Take the lines from the one containing "800x450 pixels. At" through the end of the material and write them out exactly, omitting pictures.

• [Data shown]:
++++++++

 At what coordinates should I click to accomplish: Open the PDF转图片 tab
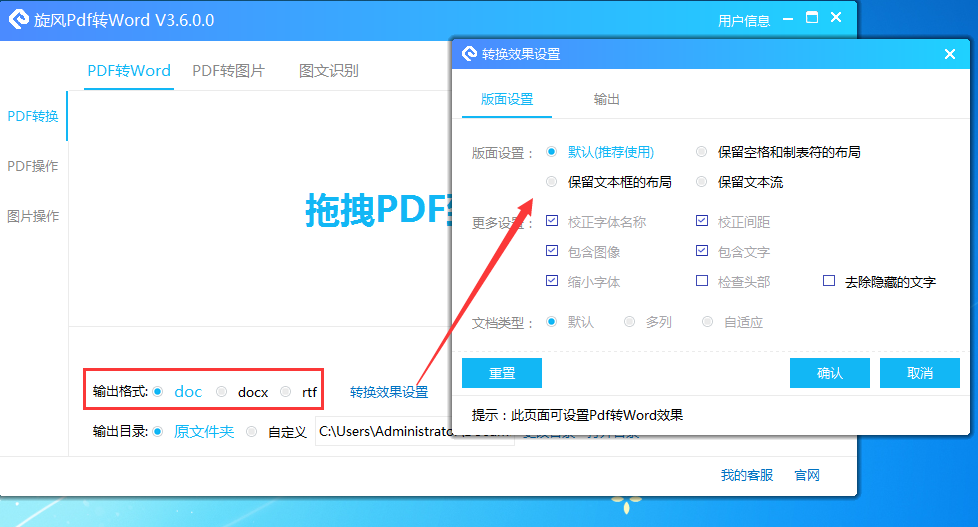(228, 70)
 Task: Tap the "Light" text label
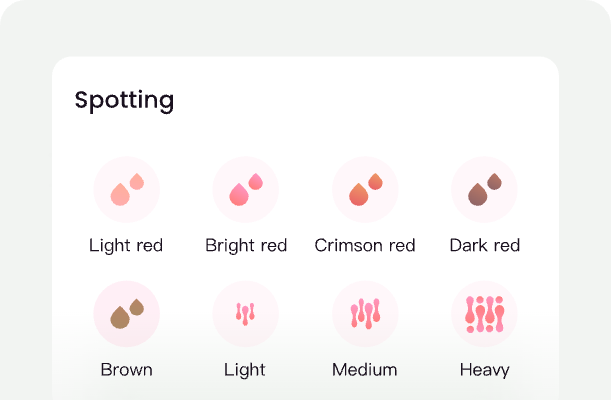tap(245, 370)
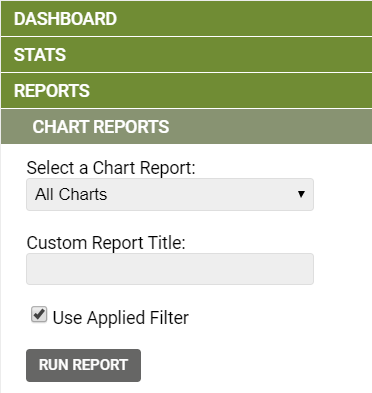Click the REPORTS text in the green bar

(x=52, y=91)
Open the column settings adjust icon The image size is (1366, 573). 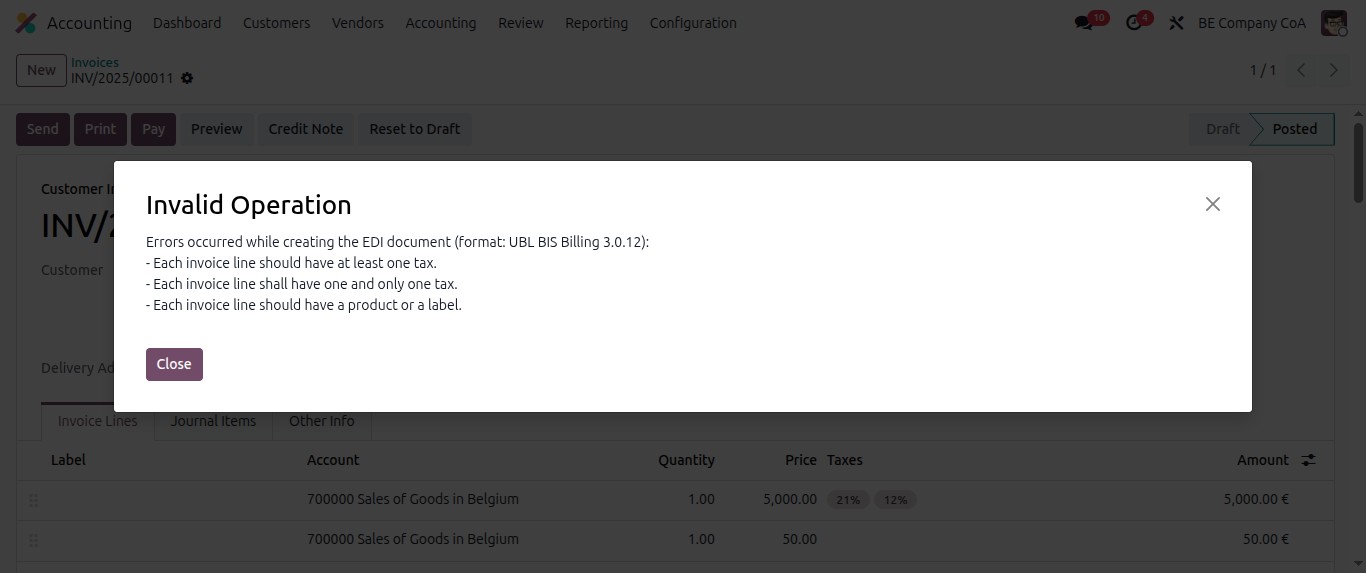(1308, 460)
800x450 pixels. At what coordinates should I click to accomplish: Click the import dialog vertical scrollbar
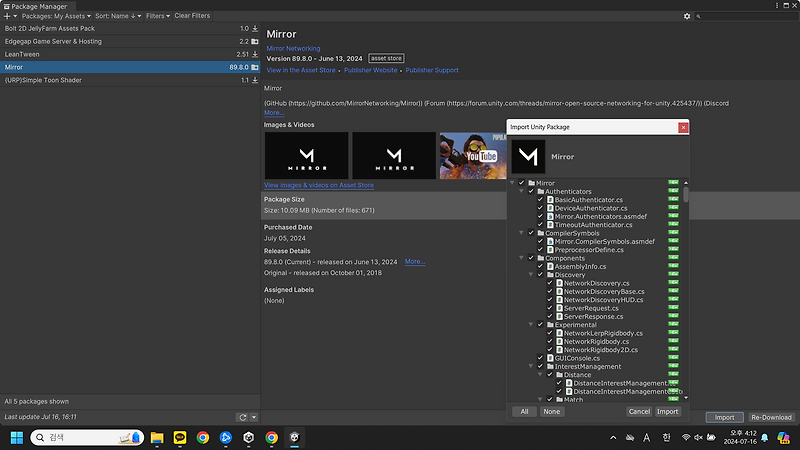coord(686,192)
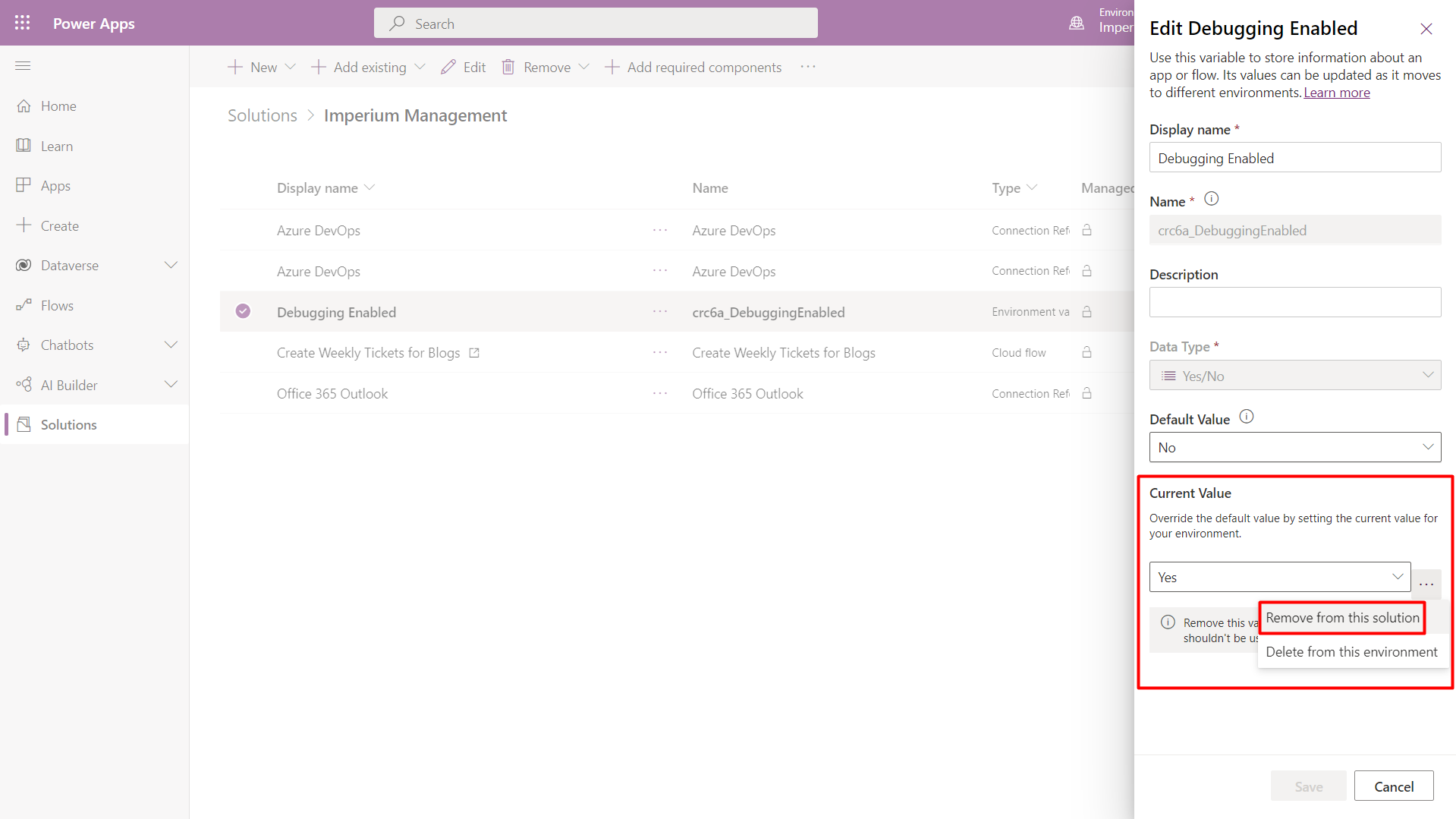The image size is (1456, 819).
Task: Collapse the left navigation hamburger menu
Action: click(x=23, y=66)
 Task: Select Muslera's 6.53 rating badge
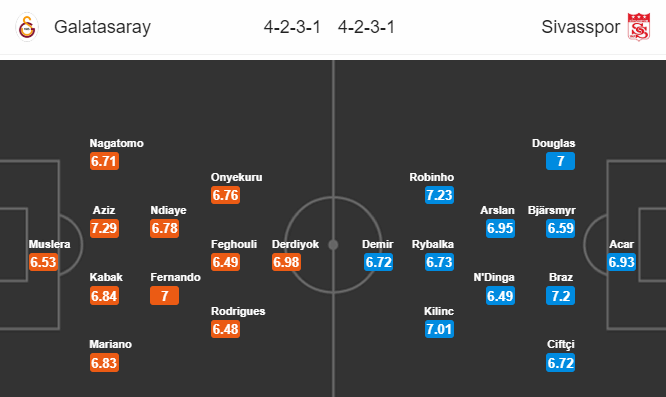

++++++++

• [Solved exercise]:
800x450 pixels. At what coordinates should I click to accomplish: Click the import dialog vertical scrollbar
coord(686,192)
The image size is (1456, 819).
Task: Collapse the left navigation hamburger menu
Action: click(x=23, y=66)
 Task: Select Muslera's 6.53 rating badge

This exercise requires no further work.